Sean: So if I asked you about art, you'd probably give me the skinny on every art book ever written. Michelangelo, you know a lot about him. Life's work, political aspirations, him and the pope, sexual orientations … the whole works, right? But I'll bet you can't tell me what it smells like in the Sistine Chapel. You've never actually stood there and looked up at that beautiful ceiling; seen that. If I ask you about women, you'd probably give me a syllabus about your personal favorites. You may have even been laid a few times. But you can't tell me what it feels like to wake up next to a woman and feel truly happy. You're a tough kid. And I'd ask you about war, you'd probably throw Shakespeare at me, right, "Once more unto the breach dear friends." But you've never been near one. You've never held your best friend's head in your lap, watch him gasp his last breath looking to you for help. I'd ask you about love, you'd probably quote me a sonnet. But you've never looked at a woman and been totally vulnerable. Known someone that could level you with her eyes, feeling like God put an angel on earth just for you. Who could rescue you from the depths of hell. And you wouldn't know what it's like to be her angel, to have that love for her, be there forever, through anything, through cancer. And you wouldn't know about sleeping sitting up in the hospital room for two months, holding her hand, because the doctors could see in your eyes, that the terms "visiting hours" don't apply to you. You don't know about real loss, 'cause it only occurs when you've loved something more than you love yourself. And I doubt you've ever dared to love anybody that much. And look at you … I don't see an intelligent, confident man … I see a cocky, scared-shitless kid. But you're a genius, Will. No one denies that. No one could possibly understand the depths of you. But you presume to know everything about me because you saw a painting of mine, and you ripped my fucking life apart. You're an orphan right?
[Will nods]
Sean: You think I know the first thing about how hard your life has been, how you feel, who you are, because I read Oliver Twist? Does that encapsulate you? Personally … I don't give a shit about all that, because you know what, I can't learn anything from you I can't read in some fuckin' book. Unless you want to talk about you, who you are. Then I'm fascinated. I'm in. But you don't want to do that, do you sport? You're terrified of what you might say. Your move, chief.

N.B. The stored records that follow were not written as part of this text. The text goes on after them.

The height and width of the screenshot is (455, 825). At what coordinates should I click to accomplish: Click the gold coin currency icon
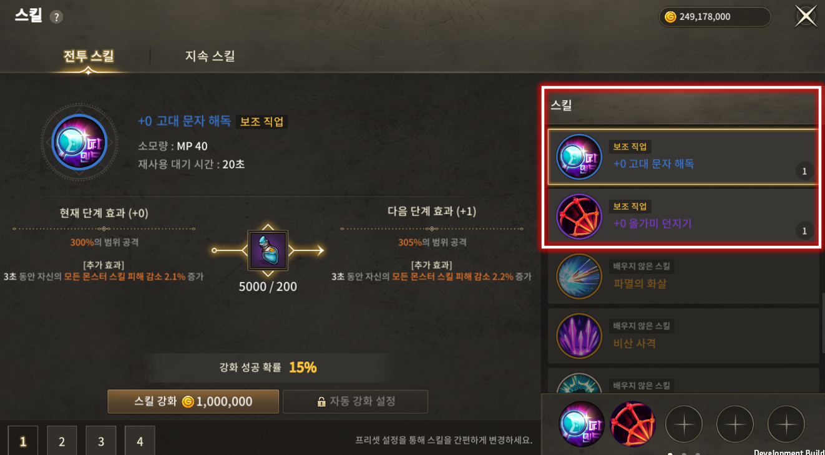[x=670, y=17]
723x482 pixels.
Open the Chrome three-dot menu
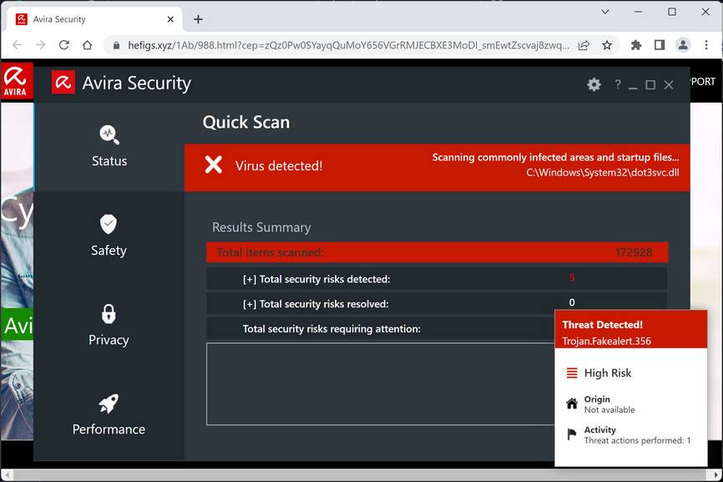[707, 45]
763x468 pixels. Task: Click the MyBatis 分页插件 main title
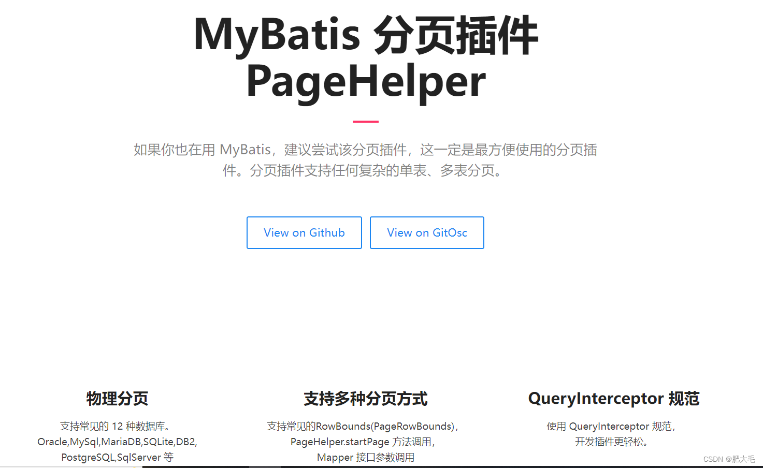(366, 34)
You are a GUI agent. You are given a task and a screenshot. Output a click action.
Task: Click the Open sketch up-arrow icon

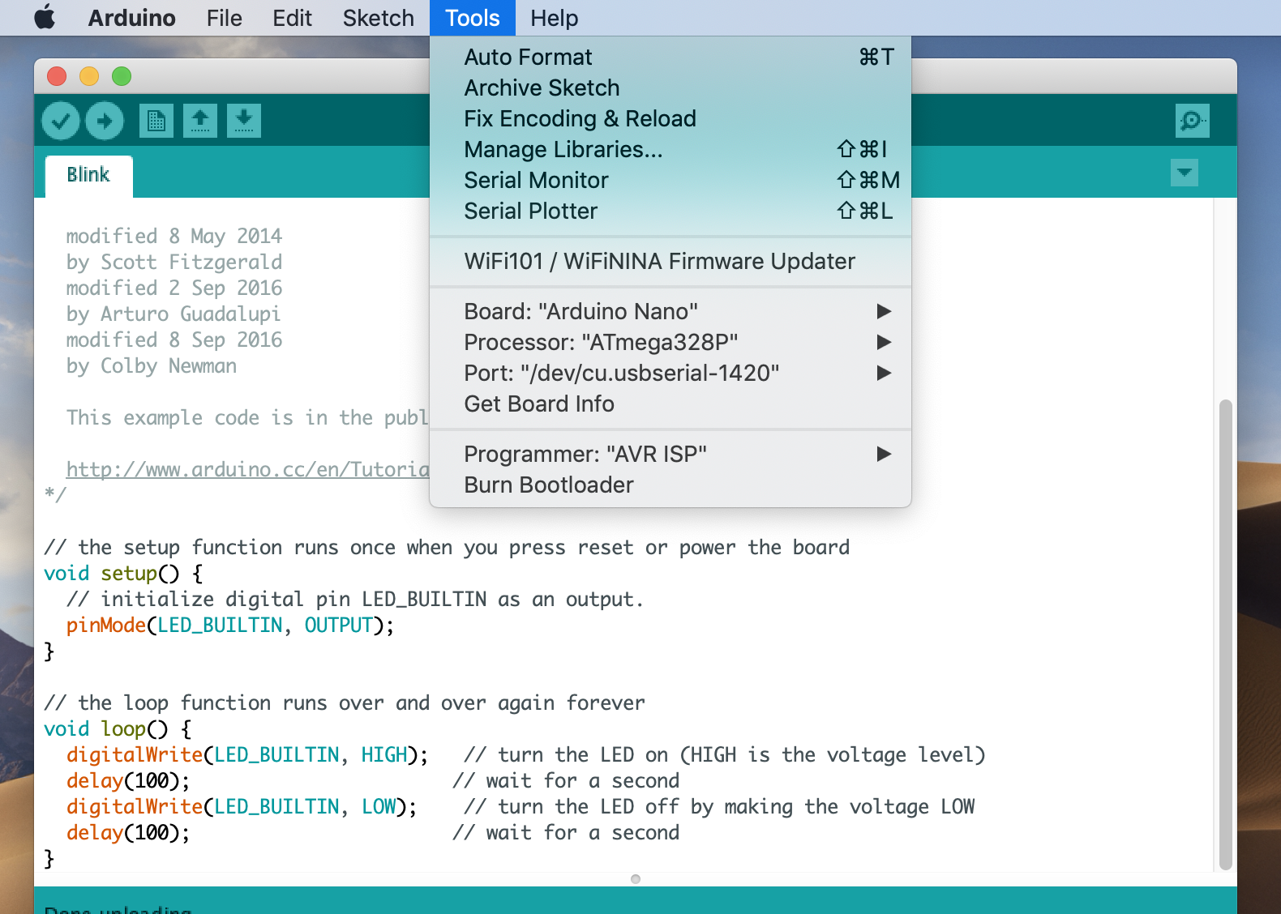[200, 122]

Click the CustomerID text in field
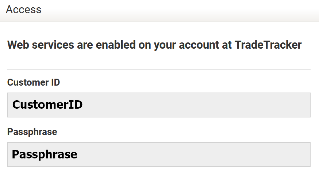tap(47, 105)
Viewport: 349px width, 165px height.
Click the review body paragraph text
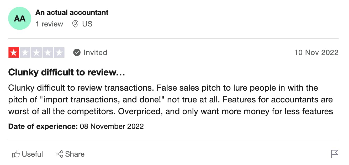coord(171,100)
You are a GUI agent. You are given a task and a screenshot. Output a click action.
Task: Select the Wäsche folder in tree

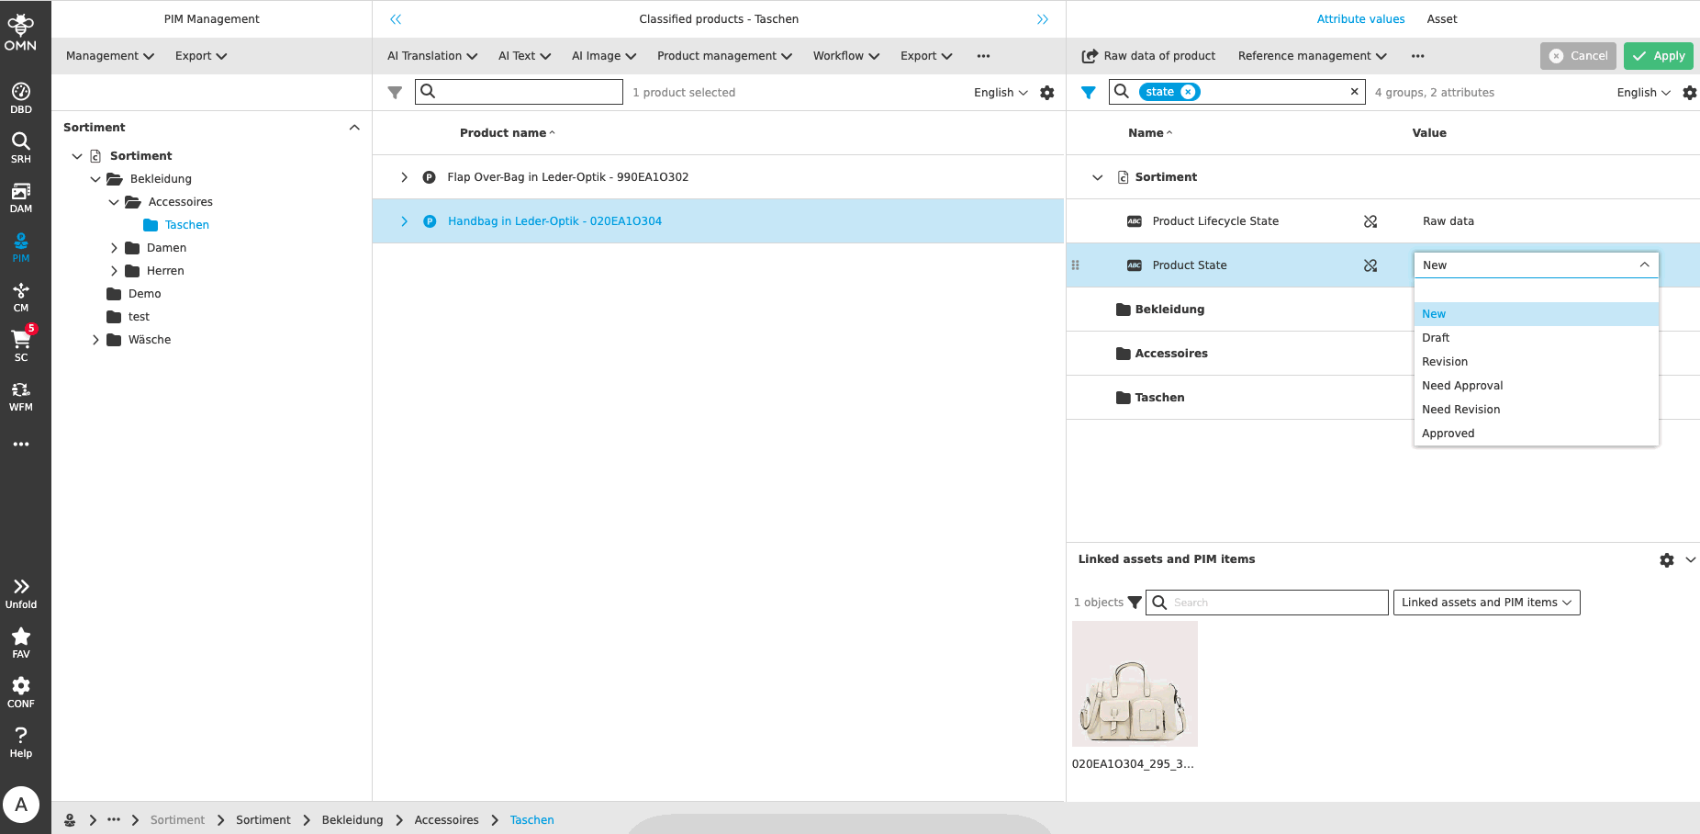point(149,340)
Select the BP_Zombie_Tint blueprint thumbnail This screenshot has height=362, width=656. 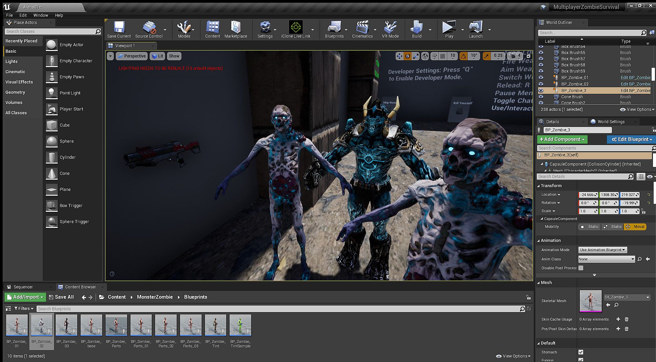coord(216,326)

This single scene probably won Williams the supporting actor Academy Award in 1997, and probably helped win Damon and Ben Affleck the original screenplay Oscar. Not all of it applies to my point, but the part about art, love and war do. If life is a video game, then gamers should acquire a certain amount of XP before they can comment definitively about art. After these gamers live full lives, and possibly experience other mediums of art, maybe they'll feel differently about video games. Or maybe they'll feel the same. Either way, it hardly matters because Yahtzee is right: what is and isn't art is entirely up to the individual looking at it, or playing it.